6. What challenges face immunization today ?
- vaccinating more people with existing and new vaccines especially where health systems and infrastructure are weak;
- obtaining long-term financing to introduce new vaccines;
- meeting increasing demand for immunization; and
- reducing vulnerability to epidemics and other health emergencies.
7. How much will GIVS cost and who will pay for activities carried out under it ?
A WHO/UNICEF study examined the cost, financing and impact of childhood immunization programmes in low-income countries. It estimated the total cost for immunization activities for the period 2006-2015 in these countries at US$ 35 billion. This figure was updated to US$ 29 billion in January 2009.
Several funding mechanisms have been established to support low-income countries to strengthen and sustain national immunization programmes and to ensure reliable global supply of quality vaccines. For example, the GAVI Alliance is a public-private partnership which promotes large-scale immunization in the poorest countries of the world. It supports the introduction of new and underused vaccines, improvements in injection safety and strengthening health systems that deliver routine immunization services.
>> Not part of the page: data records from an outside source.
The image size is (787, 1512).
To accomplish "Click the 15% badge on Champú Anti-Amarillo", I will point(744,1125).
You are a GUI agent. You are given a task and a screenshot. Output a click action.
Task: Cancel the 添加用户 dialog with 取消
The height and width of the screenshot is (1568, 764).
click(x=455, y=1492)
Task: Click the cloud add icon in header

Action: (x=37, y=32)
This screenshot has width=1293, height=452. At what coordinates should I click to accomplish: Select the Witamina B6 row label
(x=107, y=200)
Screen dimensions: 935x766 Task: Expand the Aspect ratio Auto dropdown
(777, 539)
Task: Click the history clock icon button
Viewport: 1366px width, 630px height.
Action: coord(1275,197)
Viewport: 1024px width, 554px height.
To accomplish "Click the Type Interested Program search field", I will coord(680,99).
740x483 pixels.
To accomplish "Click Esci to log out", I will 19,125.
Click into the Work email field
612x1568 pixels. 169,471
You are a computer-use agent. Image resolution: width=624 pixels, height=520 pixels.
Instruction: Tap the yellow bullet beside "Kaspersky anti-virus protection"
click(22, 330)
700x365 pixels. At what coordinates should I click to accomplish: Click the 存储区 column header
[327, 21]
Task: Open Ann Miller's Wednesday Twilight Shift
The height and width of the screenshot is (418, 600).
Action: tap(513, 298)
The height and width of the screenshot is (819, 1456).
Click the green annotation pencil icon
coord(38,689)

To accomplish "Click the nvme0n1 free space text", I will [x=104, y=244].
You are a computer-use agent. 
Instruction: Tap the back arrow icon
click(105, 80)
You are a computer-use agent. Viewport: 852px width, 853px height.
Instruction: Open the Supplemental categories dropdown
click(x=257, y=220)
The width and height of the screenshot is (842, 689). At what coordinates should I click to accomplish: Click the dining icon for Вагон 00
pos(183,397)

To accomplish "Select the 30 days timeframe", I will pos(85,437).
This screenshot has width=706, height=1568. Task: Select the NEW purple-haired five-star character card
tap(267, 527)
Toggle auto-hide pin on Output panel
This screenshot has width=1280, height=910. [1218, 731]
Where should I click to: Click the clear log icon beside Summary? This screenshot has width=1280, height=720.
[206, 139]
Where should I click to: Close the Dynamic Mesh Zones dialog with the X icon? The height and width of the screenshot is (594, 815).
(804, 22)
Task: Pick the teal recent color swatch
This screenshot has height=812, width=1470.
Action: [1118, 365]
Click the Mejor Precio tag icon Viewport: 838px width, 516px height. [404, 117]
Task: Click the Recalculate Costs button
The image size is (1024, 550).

Immunization programmes are benefiting from resources generated through the International Finance Facility for Immunization (IFFIm), an innovative financing mechanism. A number of donor countries are supporting the IFFIm with an anticipated total investment of approximately US$4 billion. The world’s return on this investment includes not only lives saved, but also increased productivity and reduced poverty leading to stronger economies.
8. What will be the human and economic returns of the investment in GIVS activities ?
Significant returns are expected as a result of GIVS, especially in fulfilling the United Nations Millennium Development Goal Four Reduce Child Mortality (MDG4) which aims to reduce under-five mortality by two thirds by 2015. Immunization is one of the most cost-effective public health investments and could be preventing 4-5 million child deaths per year by 2015.
9. Who was involved in the development of GIVS ?
GIVS was presented and discussed at WHO and UNICEF meetings at global, regional and country levels, as well as during meetings with governments and immunization partners including: Australian Aid, Canadian International Development Agency, Centers for Disease Control and Prevention of the United States Health and Human Services Department, United Kingdom Department for International Development, Ministry of Foreign Affairs of France, Bill & Melinda Gates Foundation, GAVI Alliance, Government of the Netherlands, Norwegian Agency for International Development, Programme for Appropriate Technology in Health, Federation of Red Cross and Red Crescent Societies, United Nations Foundation, United States Agency for International Development, World Bank and WHO’s Strategic Advisory Group of Experts on Immunization.